Ci sono luoghi in cui il mare è semplice paesaggio, e luoghi in cui diventa racconto, cultura, impresa e futuro. È da questa idea che nasce il Festival del Cinema e del Mare, che il 3 e 4 luglio torna a Trani con la sua quinta edizione, confermandosi come uno degli appuntamenti più innovativi del panorama delle rassegne di settore. Nato nel 2021 all’interno di Palazzo Beltrani, con documentari realizzati da National Geographic e ospiti come Pietro Bartolo e Bianca Nappi, il festival ha costruito negli anni una propria identità riconoscibile, capace di intrecciare cinema, sostenibilità, inclusione e valorizzazione del territorio mediterraneo.

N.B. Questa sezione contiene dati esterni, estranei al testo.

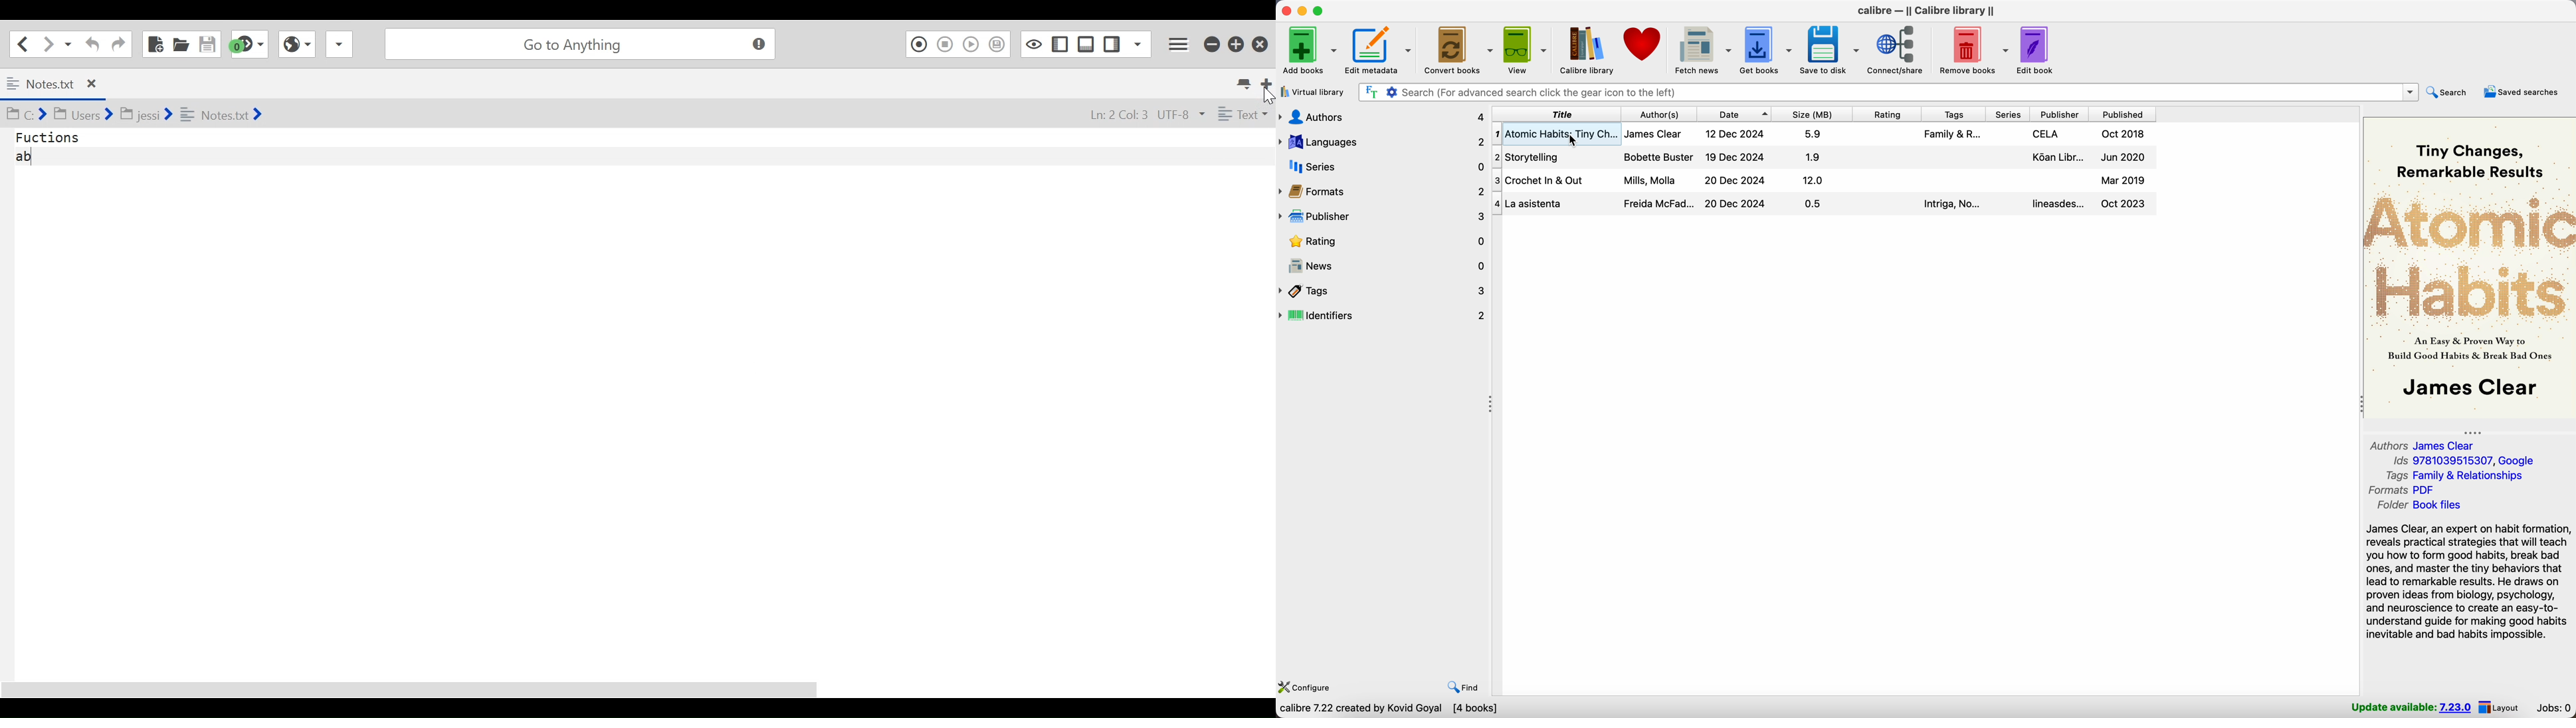 The image size is (2576, 728). Describe the element at coordinates (1823, 156) in the screenshot. I see `storytelling book details` at that location.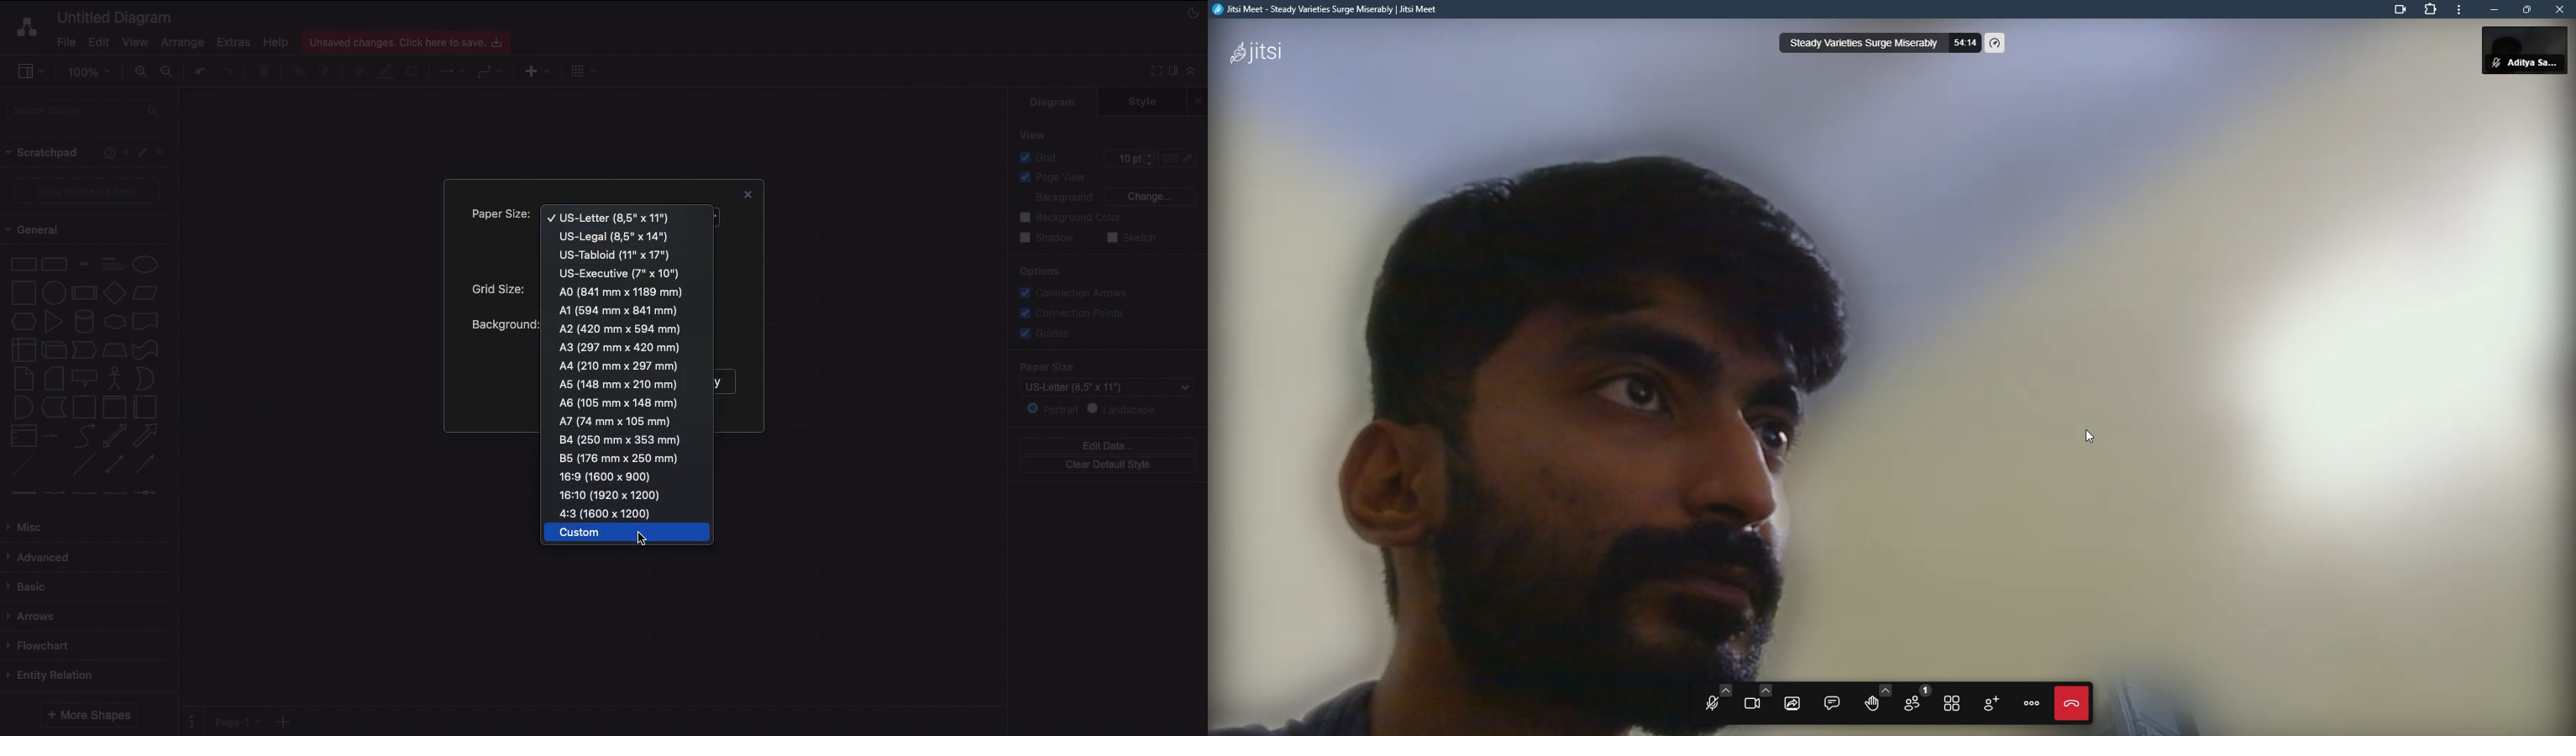 This screenshot has width=2576, height=756. Describe the element at coordinates (54, 321) in the screenshot. I see `Triangle` at that location.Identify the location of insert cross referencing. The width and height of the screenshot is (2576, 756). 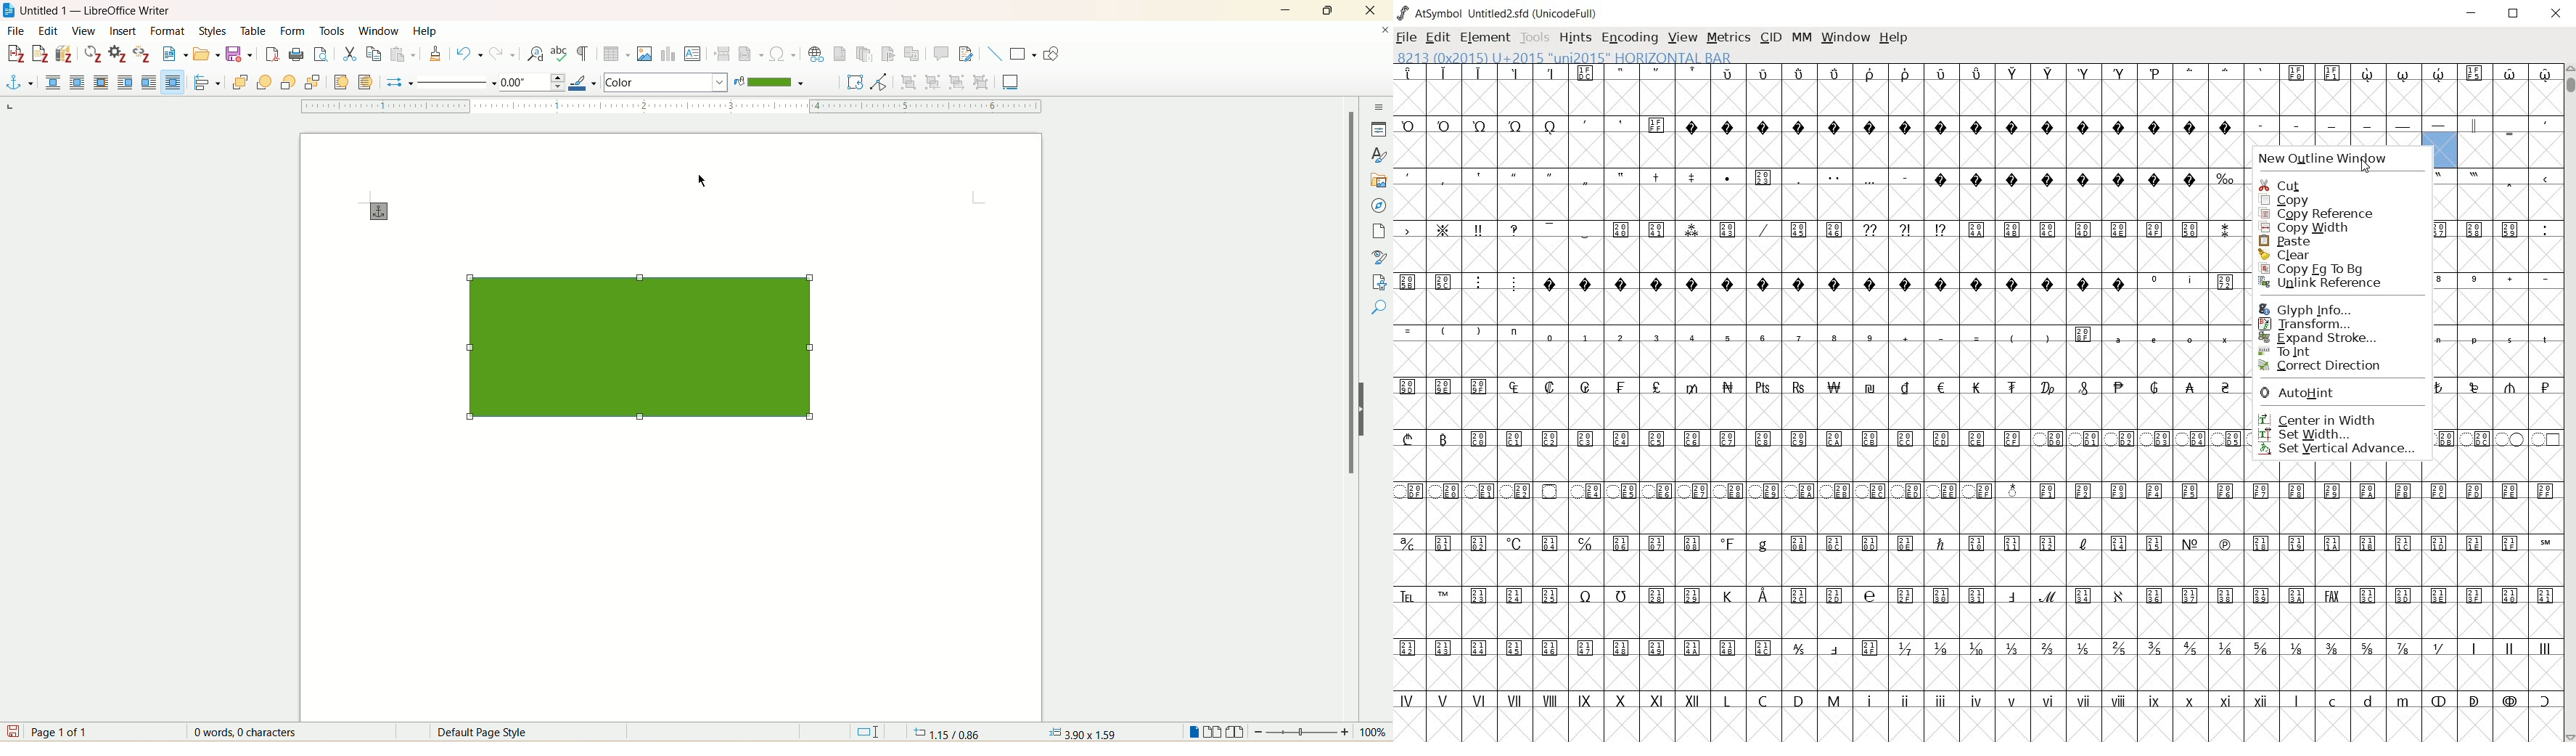
(915, 56).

L’edizione 2026 si svolgerà tra l’Hotel Regia e Palazzo San Giorgio, luoghi simbolo della città che diventeranno palcoscenico di incontri, proiezioni, podcast, mostre e anteprime. Al centro, ancora una volta, il mare: non come sfondo, ma come patrimonio da conoscere e proteggere, in linea con i principi dell’Agenda 2030. Accanto alla sostenibilità, il festival porta in scena il tema dell’inclusione attraverso lo sport, ospitando alcuni dei più importanti interpreti italiani delle discipline subacquee e paralimpiche, tra cui Fabrizio Pagani, Ilenia Colanero, Vincenzo Ferri, Mara Guida, Antonino Paganello e Virginia Salzedo.
Saranno loro i protagonisti delle immersioni nei fondali di Trani, da cui nascerà un racconto visivo inedito della città, presentato in anteprima nella serata conclusiva. Il programma ospiterà anche il docufilm dedicato a Valter Scavolini e la consegna del Premio Cattedrale Cinema del Mare.